3.4 Comparison with existing results

After conducting this simulation, we compared our results with the one already published by the Deep Impact team (Farnham et al. 2007), as obtained from the fly-by images of the spacecraft. We found a very good agreement for all the retrieved parameters, in particular similar values for the dust size and velocity, and for the position of the active regions. Farnham mentioned the existence of a jet originating at +40 $^\circ$ of latitude, and observed during the approach phase of the Deep Impact mission. This jet does not appear in our ground-based images of the pre-impact period, probably due to a lower signal-to-noise (S/N) ratio in the data set. As we will see in the next section, this jet is real and was observed in an other dataset but we cannot conclude about its existence from the images by Lara et al. (2006) only.

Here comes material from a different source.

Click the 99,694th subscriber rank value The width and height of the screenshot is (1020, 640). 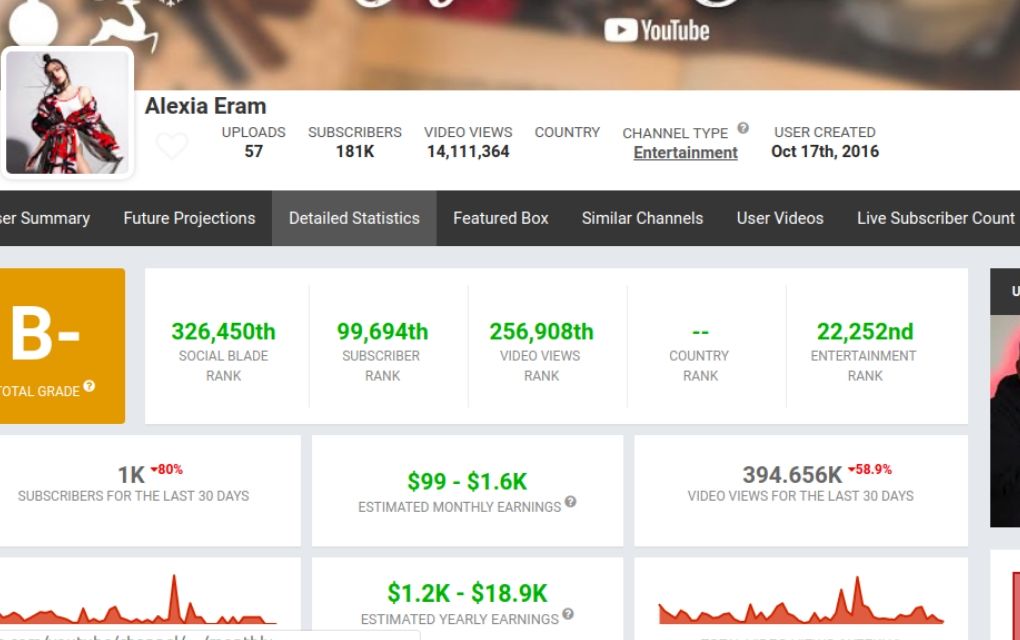coord(382,331)
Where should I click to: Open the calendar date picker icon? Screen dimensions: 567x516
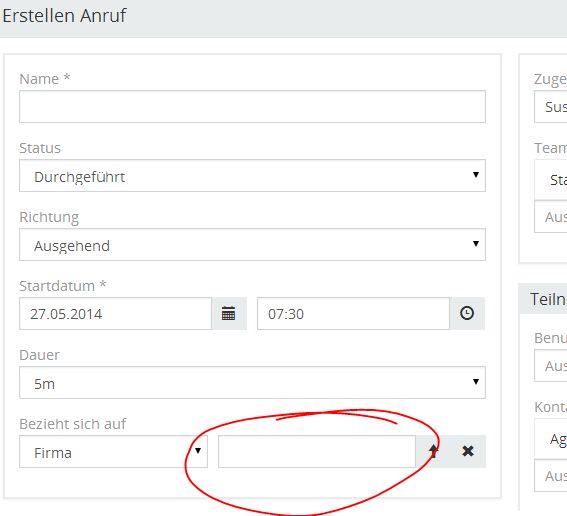229,314
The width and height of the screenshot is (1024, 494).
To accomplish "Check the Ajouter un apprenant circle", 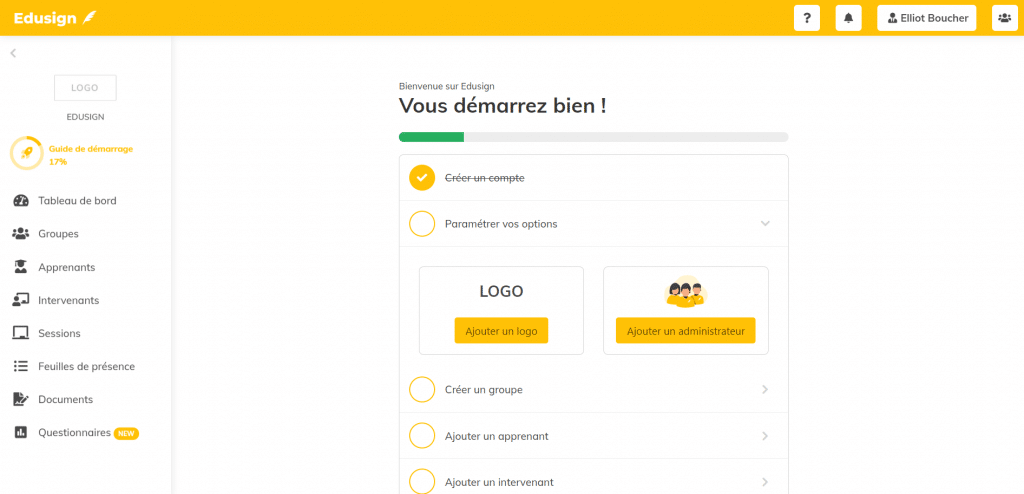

4 Application to post impact images

4.1 Data acquisition and processing

After successfully retrieving information on the various active regions of comet 9P/Tempel l, from the pre-impact period, we applied our model to predict the evolution of these structures in the post-perihelion period. The data used for this study consists of broadband images, acquired in the European Southern Observatory of La Silla (Chile). The exposures were taken in service mode from 17 July to 12 August 2005 with the Wild Field Imager (WFI) on the 2.2 m MPG/ESO telescope. This instrument is a half degree camera for the visible wavelength range (see http://www.eso.org/sci/facilities/lasilla/ instruments/wfi/ for details). In order not to smear image details due to the motion of the comet, and to avoid saturation of the central coma part, exposure series of $\simeq$ 200 s integration time for the individual images were applied. Exposures were reduced with bias and flat field removal, sky subtraction, and flux calibration in photometric nights. The final images are median combined using the short exposures of an observing night, in order to improve the S/N ratio and to remove the background stars.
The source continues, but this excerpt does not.